“Ho scritto il mio nome sulla mia mano e quello dei miei figli sulle loro, nel caso morissimo sotto un bombardamento e ci fosse bisogno di riconoscere i nostri corpi” racconta Ahmad Abu Saba’a, 35 anni, al corrispondente dell’agenzia di stampa turca Anadolu a Gaza. “Ci sono moltissimi morti, specialmente bambini, i cui cari hanno difficoltà a riconoscere”. Le bombe israeliane, aggiunge Abu Saba’a, “non fanno discriminazione: colpiscono chiunque e ovunque”.
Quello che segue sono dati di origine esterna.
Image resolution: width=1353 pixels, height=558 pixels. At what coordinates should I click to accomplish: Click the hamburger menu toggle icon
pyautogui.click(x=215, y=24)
Dall’inizio dell’offensiva su Gaza da parte dell’esercito israeliano, sono morti oltre 3700 palestinesi, di cui oltre 1500 bambini, a quanto riportano i dati diffusi dal ministero della sanità di Hamas. L’alto numero di vittime, spesso irriconoscibili, “ci ha costretti – spiegano funzionari della sanità – a dover scavare fosse comuni”. A confermare le loro parole è una fonte medica dall’ospedale al Shifa, interpellata dal quotidiano panarabo al Araby el Jadeed. “I corpi di dozzine di vittime sono difficili da identificare, se non attraverso segni particolari che solo le loro famiglie potrebbero riconoscere. Per questo – aggiunge – abbiamo deciso di seppellire i corpi di chi non viene subito riconosciuto in un cimitero temporaneo adiacente alla struttura”.

Negli ultimi giorni, l’ospedale al Shifa si è trasformato anche in una meta per sfollati che vi cercano rifugio, spesso accampandosi all’esterno o venendo accolti alla meglio al suo interno. Eppure le strutture sanitarie della Striscia sono state prese di mira fin dall’inizio delle operazioni. “Quattro ospedali – ha dichiarato il portavoce del ministero della sanità di Gaza, Ashraf al Qudra –, sono completamente fuori uso a causa dei bombardamenti massicci”. Mentre le vittime, aggiunge, “sono almeno 44 fra i dipendenti del personale sanitario”.

Proprio gli intensi bombardamenti avrebbero creato un esodo di migliaia di persone dirette da nord a sud. Questa fuga interna di famiglie ha provocato diversi casi di smarrimento. Ziad, 35 anni, autore di un diario sul giornale inglese Gurdian, riporta nel suo resoconto giornaliero di due fratelli di 5 anni che si sono persi, trovandosi senza famigliari. “Per correre ai ripari dalla perdita dei propri bimbi – continua Ziad, nel suo diario pubblicato sul quotidiano anglosassone –, ho letto di una madre che ha scritto sulle mani dei suoi figli i loro nomi e i recapiti telefonici”.

L’idea sembra essersi diffusa velocemente. Tanto che il nome, il cognome e il numero della carta di identità scritti a penna sulla mano di un bambino palestinese è l’immagine che nelle ultime ore ha fatto il giro dei social, suscitando l’attenzione di molti.
Ma se da una parte ci sono genitori che non vogliono smarrire i propri figli, dall’altra c’è chi li deve riconoscere. Ahmad al Masry, residente a Gaza, aspetta di poter andare all’ospedale a identificare il corpo del figlio. “Al momento non posso andare – spiega al quotidiano al Araby el Jadeed –, a causa della pericolosità della strada che porta dal valico di Rafah a al Shifa, dove c’è il corpo di mio figlio che credo abbiano seppellito nella fossa comune temporanea, insieme a quelli delle persone ignote”. E conclude fiducioso: “Spero di andare presto per riconosce il suo cadavere”.